_Your instructions_: Locate each line with the string "Open" in the listing below and copy it.

_Records_:
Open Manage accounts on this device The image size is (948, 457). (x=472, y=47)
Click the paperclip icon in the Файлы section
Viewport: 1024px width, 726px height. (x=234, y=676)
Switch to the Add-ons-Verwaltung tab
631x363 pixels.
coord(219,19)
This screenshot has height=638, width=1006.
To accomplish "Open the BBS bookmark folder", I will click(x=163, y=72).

==

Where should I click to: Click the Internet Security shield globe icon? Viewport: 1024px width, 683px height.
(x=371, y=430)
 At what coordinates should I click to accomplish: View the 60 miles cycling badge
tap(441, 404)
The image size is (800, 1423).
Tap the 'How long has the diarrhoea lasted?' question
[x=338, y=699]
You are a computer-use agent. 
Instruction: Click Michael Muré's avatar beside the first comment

_Output of the exercise_:
Open Manage accounts on this device The image size is (948, 457). (x=472, y=47)
To accomplish "Open the BBS bookmark folder", I will click(x=163, y=72).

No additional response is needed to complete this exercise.